A student at Salish Kootenai College is a world record holder in weightlifting. She’s a powerful woman, but for a time felt so weak she didn’t want to leave her room.
Rachelle Meidinger’s sanctuary is a pile of iron. The discs ring as the 20-year-old slides the weights onto the bench-press bar. She lies down and arches her back. Her knuckles turn white as her fingers wrap around the bar and slowly remove it from the rack.
About a month ago Meidinger entered her first weightlifting competition, the 2015 World Association of Benchers and Dead lifters championship in Missoula. Each contestant got four lifts, and the best lift counted as their score.
"I got 244 for the last time and was all cheering and stuff and then was like cool, I broke the state record. And then me and my older sister were looking through the manuals they have there just for all the Montana records and all the world records.
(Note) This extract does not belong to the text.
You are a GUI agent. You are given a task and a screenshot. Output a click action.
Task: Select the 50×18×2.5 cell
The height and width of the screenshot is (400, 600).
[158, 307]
And the world records was like 226. We were so surprised. We had no idea."
She broke the world record for women age 20-25, over 221 pounds. Breaking the record qualified her to compete in the world championship in Las Vegas. That’s coming up in November, and she’s now training at least four days a week.
Meidinger is buff, with long brown hair, wearing a shirt from the first event she competed in.
"You can’t expect yourself to go in the weight room just once and expect to have a six-pack at the end of the day," Meidinger says. "You’ve got to work for it. And people look at me and they're like, ‘you work out four times a week?’ And they’re like, ‘I can’t even imagine.’ But I can’t even imagine reading a book in a week. That’s something that I can’t do, or like, running a mile. Or running all week, or cycling. I can’t imagine that."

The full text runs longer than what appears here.